— Begin Data entries —

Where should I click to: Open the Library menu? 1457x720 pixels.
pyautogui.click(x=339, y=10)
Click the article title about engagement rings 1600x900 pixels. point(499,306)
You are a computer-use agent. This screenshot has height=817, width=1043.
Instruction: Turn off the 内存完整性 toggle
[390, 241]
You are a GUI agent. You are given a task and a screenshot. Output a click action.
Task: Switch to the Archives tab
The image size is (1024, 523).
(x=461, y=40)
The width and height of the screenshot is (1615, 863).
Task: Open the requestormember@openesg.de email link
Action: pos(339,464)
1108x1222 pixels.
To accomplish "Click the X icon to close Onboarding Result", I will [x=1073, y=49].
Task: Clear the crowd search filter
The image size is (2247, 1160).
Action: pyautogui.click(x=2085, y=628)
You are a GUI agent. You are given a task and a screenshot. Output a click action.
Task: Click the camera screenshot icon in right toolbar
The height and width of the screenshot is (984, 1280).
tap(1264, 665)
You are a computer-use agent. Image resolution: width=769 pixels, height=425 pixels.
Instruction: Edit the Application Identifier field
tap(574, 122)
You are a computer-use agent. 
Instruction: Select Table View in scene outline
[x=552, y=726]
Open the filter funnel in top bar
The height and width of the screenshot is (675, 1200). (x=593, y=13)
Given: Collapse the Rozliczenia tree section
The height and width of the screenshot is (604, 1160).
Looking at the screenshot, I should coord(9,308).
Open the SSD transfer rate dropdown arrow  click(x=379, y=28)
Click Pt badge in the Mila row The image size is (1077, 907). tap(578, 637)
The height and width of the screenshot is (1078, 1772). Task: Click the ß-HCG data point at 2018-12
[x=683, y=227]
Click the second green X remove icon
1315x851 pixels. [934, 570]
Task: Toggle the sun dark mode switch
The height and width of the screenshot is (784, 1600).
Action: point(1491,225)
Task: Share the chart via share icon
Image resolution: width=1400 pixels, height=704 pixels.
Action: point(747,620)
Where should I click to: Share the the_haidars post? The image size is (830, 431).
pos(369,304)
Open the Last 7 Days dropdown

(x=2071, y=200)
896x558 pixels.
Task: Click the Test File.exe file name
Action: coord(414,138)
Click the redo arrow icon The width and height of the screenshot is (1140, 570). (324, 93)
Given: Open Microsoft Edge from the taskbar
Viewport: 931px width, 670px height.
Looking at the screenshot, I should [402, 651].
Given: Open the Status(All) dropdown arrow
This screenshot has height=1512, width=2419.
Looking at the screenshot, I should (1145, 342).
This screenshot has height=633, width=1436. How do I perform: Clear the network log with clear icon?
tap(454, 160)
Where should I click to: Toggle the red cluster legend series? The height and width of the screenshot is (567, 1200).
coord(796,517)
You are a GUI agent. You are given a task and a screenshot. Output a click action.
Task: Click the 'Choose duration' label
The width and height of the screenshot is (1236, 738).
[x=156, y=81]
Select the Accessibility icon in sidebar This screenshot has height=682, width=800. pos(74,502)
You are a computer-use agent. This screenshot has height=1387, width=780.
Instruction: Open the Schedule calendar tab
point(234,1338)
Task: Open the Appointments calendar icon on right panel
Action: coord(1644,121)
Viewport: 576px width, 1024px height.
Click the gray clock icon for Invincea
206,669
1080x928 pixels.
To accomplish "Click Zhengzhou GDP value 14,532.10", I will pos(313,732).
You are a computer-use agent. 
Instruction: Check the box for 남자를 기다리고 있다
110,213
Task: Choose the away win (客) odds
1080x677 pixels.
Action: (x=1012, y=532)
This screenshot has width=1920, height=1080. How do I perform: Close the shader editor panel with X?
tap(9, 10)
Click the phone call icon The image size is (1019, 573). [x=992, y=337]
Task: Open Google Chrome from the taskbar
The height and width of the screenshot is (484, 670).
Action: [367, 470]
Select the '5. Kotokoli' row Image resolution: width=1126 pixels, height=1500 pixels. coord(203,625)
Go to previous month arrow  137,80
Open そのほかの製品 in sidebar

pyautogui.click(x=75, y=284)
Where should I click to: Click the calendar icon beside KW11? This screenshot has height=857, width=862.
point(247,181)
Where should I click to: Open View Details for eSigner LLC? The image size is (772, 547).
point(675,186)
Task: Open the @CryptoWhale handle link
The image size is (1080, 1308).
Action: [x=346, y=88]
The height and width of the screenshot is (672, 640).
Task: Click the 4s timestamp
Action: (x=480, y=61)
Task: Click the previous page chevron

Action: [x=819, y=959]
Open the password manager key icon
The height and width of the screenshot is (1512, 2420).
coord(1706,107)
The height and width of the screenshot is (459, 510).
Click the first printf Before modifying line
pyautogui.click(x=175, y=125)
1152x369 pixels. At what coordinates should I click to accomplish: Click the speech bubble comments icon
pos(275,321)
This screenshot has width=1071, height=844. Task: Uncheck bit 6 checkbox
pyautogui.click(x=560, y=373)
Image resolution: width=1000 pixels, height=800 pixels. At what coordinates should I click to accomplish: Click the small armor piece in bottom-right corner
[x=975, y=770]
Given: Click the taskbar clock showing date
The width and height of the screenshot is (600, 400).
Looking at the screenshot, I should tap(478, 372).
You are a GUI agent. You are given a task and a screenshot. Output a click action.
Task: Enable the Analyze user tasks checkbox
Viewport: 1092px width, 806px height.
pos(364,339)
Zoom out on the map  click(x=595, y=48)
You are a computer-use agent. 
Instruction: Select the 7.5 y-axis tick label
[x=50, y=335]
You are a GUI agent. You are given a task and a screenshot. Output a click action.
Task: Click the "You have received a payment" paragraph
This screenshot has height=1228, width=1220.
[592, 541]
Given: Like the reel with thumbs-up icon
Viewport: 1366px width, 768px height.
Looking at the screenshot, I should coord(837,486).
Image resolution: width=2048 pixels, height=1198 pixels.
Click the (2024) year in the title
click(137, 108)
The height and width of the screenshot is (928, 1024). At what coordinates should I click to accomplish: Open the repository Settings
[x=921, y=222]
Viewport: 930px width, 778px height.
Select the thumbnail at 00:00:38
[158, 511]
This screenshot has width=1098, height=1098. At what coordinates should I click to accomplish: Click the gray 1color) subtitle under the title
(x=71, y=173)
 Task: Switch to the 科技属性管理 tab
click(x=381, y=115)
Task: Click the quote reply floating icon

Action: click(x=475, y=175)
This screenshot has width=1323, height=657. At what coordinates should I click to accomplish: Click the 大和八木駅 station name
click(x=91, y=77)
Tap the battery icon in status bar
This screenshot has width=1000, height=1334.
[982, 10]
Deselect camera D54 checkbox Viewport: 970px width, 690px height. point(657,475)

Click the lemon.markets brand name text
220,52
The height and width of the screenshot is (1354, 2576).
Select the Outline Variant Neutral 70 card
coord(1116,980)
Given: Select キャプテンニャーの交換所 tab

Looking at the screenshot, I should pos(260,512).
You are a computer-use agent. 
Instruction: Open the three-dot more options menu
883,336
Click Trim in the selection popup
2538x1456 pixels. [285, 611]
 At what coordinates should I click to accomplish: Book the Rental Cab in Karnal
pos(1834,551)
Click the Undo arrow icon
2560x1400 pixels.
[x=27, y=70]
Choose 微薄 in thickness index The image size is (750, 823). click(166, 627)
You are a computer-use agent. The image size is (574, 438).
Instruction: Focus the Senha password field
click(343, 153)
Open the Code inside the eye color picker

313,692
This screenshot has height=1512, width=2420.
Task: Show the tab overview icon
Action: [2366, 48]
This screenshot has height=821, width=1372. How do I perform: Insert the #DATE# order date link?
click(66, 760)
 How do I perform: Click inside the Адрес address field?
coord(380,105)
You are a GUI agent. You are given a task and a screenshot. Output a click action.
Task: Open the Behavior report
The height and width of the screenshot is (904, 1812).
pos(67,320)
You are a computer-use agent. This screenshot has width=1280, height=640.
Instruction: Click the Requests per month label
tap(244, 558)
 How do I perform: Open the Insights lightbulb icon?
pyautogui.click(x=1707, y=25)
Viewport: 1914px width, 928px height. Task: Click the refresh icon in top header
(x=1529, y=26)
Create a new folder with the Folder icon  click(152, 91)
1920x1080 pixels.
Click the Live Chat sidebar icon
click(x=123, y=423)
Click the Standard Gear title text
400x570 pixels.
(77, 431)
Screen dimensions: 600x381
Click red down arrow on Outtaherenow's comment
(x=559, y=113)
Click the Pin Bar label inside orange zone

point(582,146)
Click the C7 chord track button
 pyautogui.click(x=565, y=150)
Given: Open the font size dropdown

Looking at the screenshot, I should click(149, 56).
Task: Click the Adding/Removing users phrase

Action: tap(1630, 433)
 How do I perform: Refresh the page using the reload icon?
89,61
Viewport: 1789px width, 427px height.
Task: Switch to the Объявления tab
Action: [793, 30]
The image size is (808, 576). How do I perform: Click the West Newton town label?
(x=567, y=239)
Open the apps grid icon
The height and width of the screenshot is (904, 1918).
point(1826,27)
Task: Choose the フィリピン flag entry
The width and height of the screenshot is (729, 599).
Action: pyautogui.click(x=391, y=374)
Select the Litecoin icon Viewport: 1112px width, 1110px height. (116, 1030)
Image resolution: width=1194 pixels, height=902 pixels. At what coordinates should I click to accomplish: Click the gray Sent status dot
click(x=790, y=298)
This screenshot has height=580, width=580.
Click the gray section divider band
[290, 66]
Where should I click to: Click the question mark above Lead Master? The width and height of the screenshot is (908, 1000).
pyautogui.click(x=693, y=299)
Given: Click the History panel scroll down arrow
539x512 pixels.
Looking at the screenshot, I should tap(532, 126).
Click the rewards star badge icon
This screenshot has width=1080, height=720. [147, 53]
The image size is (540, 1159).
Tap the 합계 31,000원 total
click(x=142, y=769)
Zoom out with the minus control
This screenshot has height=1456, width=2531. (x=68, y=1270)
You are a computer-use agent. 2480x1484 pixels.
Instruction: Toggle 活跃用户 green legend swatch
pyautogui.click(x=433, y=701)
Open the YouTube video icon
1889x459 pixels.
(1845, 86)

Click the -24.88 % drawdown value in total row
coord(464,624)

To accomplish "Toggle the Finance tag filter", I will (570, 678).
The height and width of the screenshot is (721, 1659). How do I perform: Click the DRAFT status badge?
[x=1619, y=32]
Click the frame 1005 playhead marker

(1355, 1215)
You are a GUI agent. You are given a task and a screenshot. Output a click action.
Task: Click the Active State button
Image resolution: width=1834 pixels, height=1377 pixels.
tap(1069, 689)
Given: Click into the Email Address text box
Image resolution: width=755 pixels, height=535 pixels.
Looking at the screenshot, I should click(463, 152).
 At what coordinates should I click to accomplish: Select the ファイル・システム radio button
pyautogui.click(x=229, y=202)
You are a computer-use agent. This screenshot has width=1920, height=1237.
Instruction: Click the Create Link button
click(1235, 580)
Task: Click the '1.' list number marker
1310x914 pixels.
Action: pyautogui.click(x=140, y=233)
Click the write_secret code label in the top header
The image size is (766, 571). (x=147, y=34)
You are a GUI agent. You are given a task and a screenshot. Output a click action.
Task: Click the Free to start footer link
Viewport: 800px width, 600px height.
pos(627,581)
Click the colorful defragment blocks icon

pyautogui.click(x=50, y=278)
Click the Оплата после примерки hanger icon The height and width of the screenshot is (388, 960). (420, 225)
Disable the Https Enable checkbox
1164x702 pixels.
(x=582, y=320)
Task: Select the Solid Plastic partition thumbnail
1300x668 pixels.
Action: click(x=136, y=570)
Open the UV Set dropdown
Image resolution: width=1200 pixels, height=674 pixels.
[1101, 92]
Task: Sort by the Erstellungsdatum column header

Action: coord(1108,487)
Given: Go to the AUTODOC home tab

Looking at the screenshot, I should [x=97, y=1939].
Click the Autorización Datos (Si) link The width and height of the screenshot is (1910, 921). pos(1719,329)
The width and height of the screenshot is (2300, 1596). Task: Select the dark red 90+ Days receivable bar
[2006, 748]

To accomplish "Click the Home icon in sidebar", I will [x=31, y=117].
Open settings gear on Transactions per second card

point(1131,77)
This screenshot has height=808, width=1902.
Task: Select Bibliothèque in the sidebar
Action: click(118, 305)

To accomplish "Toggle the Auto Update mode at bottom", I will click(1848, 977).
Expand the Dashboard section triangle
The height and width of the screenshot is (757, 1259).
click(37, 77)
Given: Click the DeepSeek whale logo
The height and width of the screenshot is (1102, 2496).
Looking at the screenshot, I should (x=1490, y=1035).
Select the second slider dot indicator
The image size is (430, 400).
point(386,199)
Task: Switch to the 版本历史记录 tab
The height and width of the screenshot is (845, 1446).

— End Data entries —

■ **Your instructions**
Return the lines of the data exactly as they appear, starting at the line that contains "Open the Code inside the eye color picker" and ending after the line that contains "click(66, 760)".

■ **Result below**
Open the Code inside the eye color picker

313,692
This screenshot has height=1512, width=2420.
Task: Show the tab overview icon
Action: [2366, 48]
This screenshot has height=821, width=1372. How do I perform: Insert the #DATE# order date link?
click(66, 760)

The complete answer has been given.